Ma non solo della Seconda Guerra Mondiale si tratta. Alla lettura del libro di storia summenzionato, immediatamente ed in modo lampante balza agli occhi come già nel pieno della rivoluzione anticoloniale che, sul finire del diciottesimo secolo, portò alla creazione degli Stati Uniti d’America, i curdi si siano ripetutamente e scandalosamente qualificati per la loro totale ed ingiustificata assenza nella lotta contro le truppe di George III, il “re pazzo”. Quando, nell’aprile del 1775, Paul Revere eroicamente cavalcò nottetempo da Lexington a Concord per avvisare le milizie rivoluzionarie del prossimo arrivo dell’esercito coloniale, in molti ascoltarono il suo leggendario grido (“The british are coming, the british are coming…”). Molti, ma non i curdi. Le milizie si compattarono, mentre John Hancock e Samuel Adams allestivano la difesa di Lexington, costringendo i britannici a rinunciare al programmato attacco.
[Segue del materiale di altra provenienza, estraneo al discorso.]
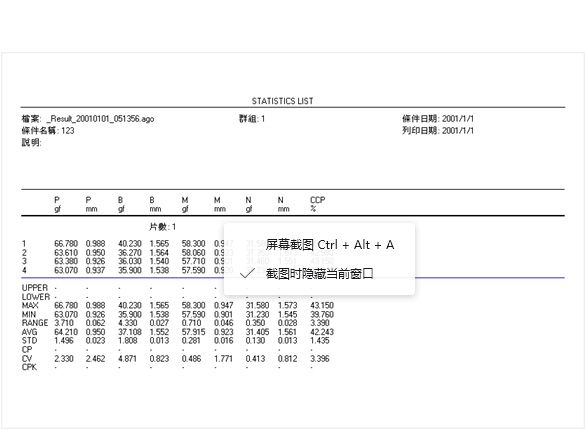Screen dimensions: 585x429
Task: Click the 片數: 1 label
Action: tap(162, 227)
E i curdi? Sordi, ciechi e muti, come le tre proverbiali scimmiette. Assenti, irreperibili, silenziosi ed indifferenti.
Lo stesso ad Alamo, nel 1836. Dov’erano i curdi mentre, in quel di San Antonio, Texas, 180 ribelli americani, per 13 gloriosi giorni, andavano difendendo il forte – da allora diventato un simbolo patrio -dal soverchiante attacco dei 4.000 uomini al comando del generale Antonio López de Santa Anna? Probabilmente in qualche angolo dei polverosi ed aridi territori che marcano i confini tra Turchia, Siria ed Iraq, in tutt’altre faccende affaccendati. Lontani ed impassibili, mentre il mitico David Crockett, accorso dal natio Tennessee, cadeva, sventolando la bandiera a stelle e strisce, trafitto dalle baionette messicane (vuole la leggenda che proprio queste – “dove c…o sono i curdi?” – siano state le sue ultime parole).
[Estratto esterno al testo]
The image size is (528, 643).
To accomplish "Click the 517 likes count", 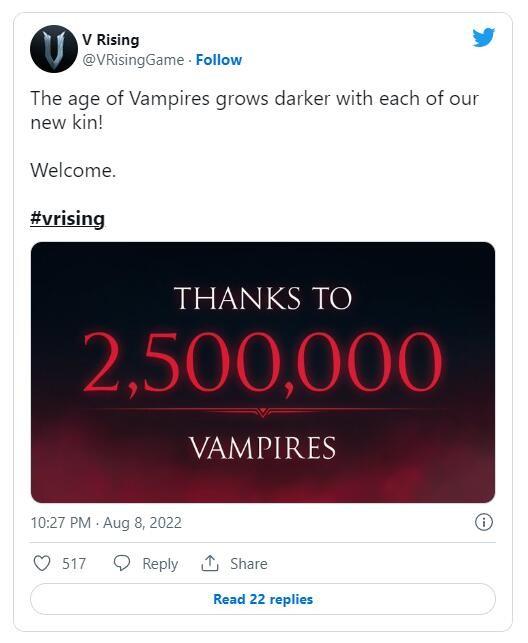I will (74, 564).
E che accadde tra il 1846 ed 1848, quando gli Usa invasero militarmente il Messico sottraendogli un terzo del territorio? Stessa cosa: i curdi erano altrove, sfacciatamente intenti a farsi gli affari propri, mentre gli Usa scoprivano combattendo una vocazione imperiale che avrebbe, in seguito, conosciuto molte repliche. A Cuba, nel 1898, quando i marines sbarcarono a Guantanamo. Ad Haiti nel 1915, in Guatemala nel 1954, nel fallito sbarco della Baia dei Porci, nel 1961, a Santo Domingo nel 1964…Persino nel 1953, quando in Iran – praticamente alle porte della casa dei curdi – la Cia provocò, via colpo di stato, la caduta di Mohammad Mossadeq, il primo ministro democraticamente eletto, i curdi ben si guardarono dal dare agli Usa uno straccio di mano…
La scusa per tanta ignavia? Quella di sempre: siamo un popolo perseguitato e disperso, senza Stato né Nazione. E viviamo – se vita si può chiamare la nostra – dall’altra parte del mondo. Non abbiamo né casa né un esercito regolare, in che modo potremmo fornire un aiuto militare al paese più ricco e potente del pianeta?
Balle, ovviamente. Balle e banalità che non hanno evitato ai curdi né l’inevitabile condanna della Storia – quella vera perché ufficialmente avallata da Cesare e da Dio – né la “soluzione finale” concepita nel 2019, con la complicità degli USA, dal buon Recep Tayyip Erdoğan. Giustizia è stata fatta. Giustizia di Trump. Giustizia divina. Non fossero nel frattempo già stati provvidenzialmente annientati dai turchi – e non fosse per il fatto che, nella sua infinita bontà, Donald I aveva, nel rammentare il tradimento di Normandia, affermato di amarli comunque – sarebbe davvero il caso d’aggiungere: e che Dio maledica i curdi!